Hearty Vegan Chili Recipe (Print Version)

# Ingredients:

→ Base Vegetables

01 - 2 tablespoons olive oil (or substitute with water or vegetable broth)
02 - 1 medium onion, chopped
03 - 1 green bell pepper, seeded and chopped
04 - 2 medium carrots, peeled and grated

→ Spices & Seasonings

05 - 2 tablespoons unsweetened cocoa powder
06 - 1 tablespoon chili powder
07 - 2 teaspoons ground cumin
08 - 1 teaspoon smoked paprika
09 - 1 teaspoon dried oregano
10 - 1 teaspoon ground allspice
11 - 1 teaspoon salt
12 - 1 teaspoon liquid smoke

→ Main Ingredients

13 - 3 cans (15 ounces each) black beans, drained and rinsed, or 4 cups home-cooked black beans
14 - 1 can (28 ounces) diced tomatoes with their juices
15 - 1 cup uncooked white quinoa, rinsed thoroughly
16 - 2 cups low-sodium vegetable broth
17 - 1 cup corn kernels (fresh or frozen works great)

→ Optional Toppings

18 - Fresh lime wedges for squeezing
19 - Diced avocado or guacamole
20 - Vegan sour cream
21 - Your favorite hot sauce
22 - Fresh cilantro, roughly chopped
23 - Sliced green onions
24 - Tortilla chips for scooping

# Instructions:

01 - Warm the oil in a large soup pot over medium heat. Toss in the chopped onion and green pepper, letting them cook for about 5 to 6 minutes. You'll know they're ready when the onion turns translucent and everything gets nice and soft.
02 - Stir in the grated carrots, cocoa powder, and all your spices—the chili powder, cumin, smoked paprika, oregano, allspice, salt, and liquid smoke. Mix everything together really well and let it cook for another minute or two until you can smell those gorgeous spices blooming.
03 - Add the black beans, diced tomatoes, quinoa, and vegetable broth to the pot. Give it a good stir and make sure the liquid completely covers the quinoa—add a splash more broth or water if needed. Bring everything to a boil, then pop the lid on, turn the heat down to medium-low, and let it simmer gently for about 15 minutes until the quinoa is fluffy and tender.
04 - Stir in the corn kernels and mix well.
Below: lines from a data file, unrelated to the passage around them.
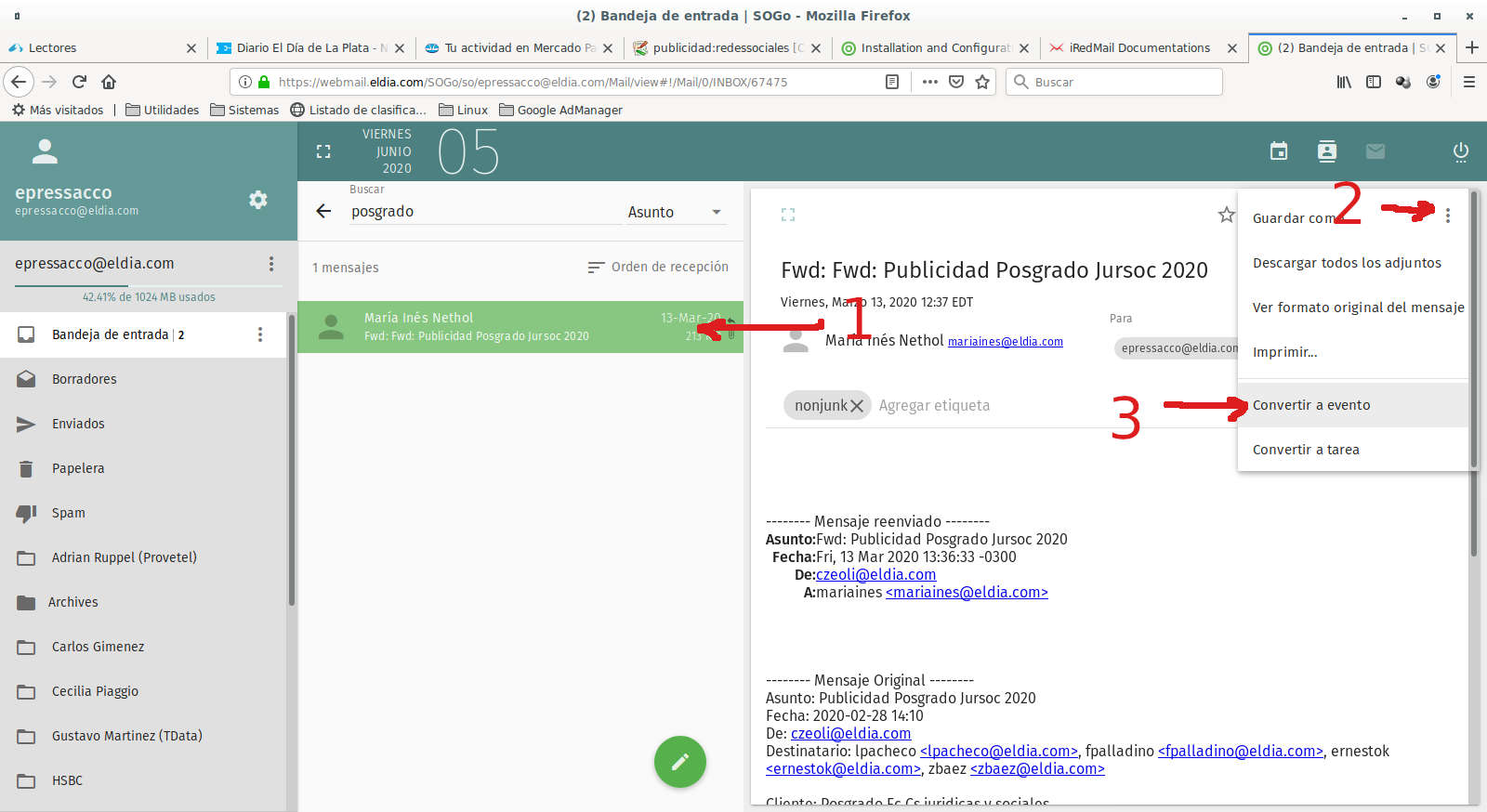Open the calendar icon in top bar
This screenshot has width=1487, height=812.
point(1279,151)
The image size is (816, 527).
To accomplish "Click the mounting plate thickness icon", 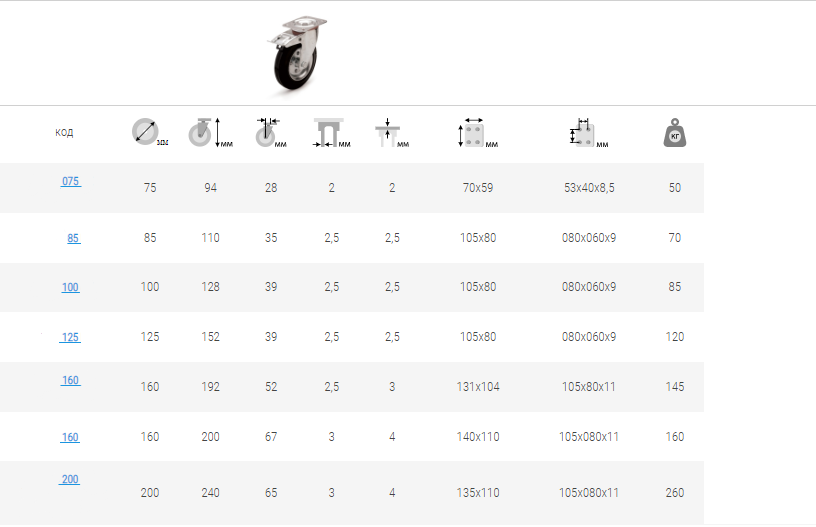I will 387,133.
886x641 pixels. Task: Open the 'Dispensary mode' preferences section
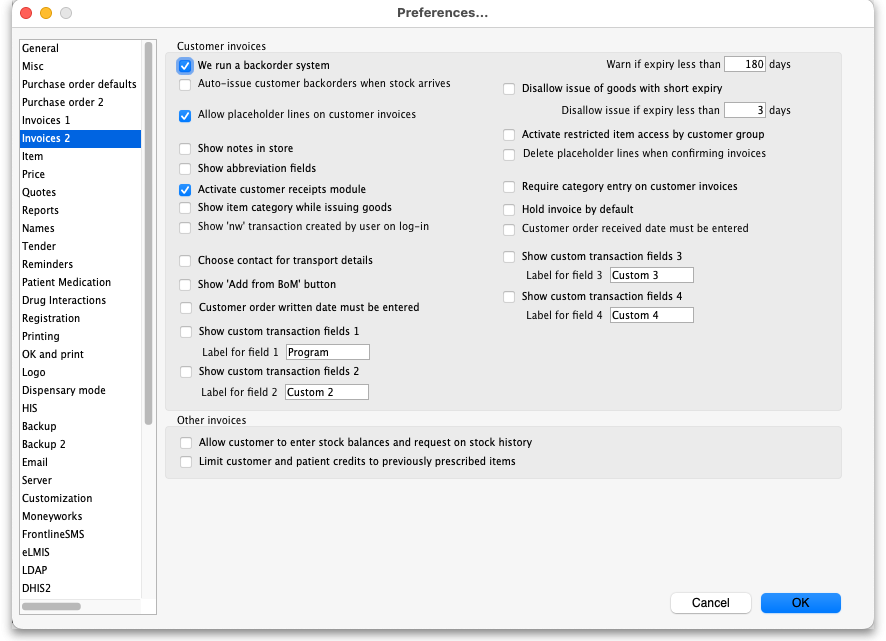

Take a taste and see what it needs—maybe a bit more salt, an extra pinch of chili powder, or a splash of hot sauce to kick things up.
05 - Ladle the hot chili into bowls and load them up with whatever toppings make you happy. Don't forget those tortilla chips on the side!

# Notes:

01 - Make sure you're using unsweetened cocoa powder here—it adds amazing depth without sweetness. If you don't have cocoa on hand, try a shot of espresso, a cup of strong black coffee, or even a couple squares of dairy-free dark chocolate instead.
02 - This chili gets thicker as the quinoa absorbs liquid while cooking. If it ends up too thick for your liking, just stir in an extra cup or so of broth or water to loosen it up.
03 - Always taste your chili at the end and adjust the seasonings to match your preferences. A squeeze of lime, dash of hot sauce, or extra salt can really brighten things up.
04 - This recipe yields about 10 to 12 cups of chili, making it perfect for feeding a crowd or having plenty of leftovers.
05 - The nutrition information provided doesn't include any of the optional toppings.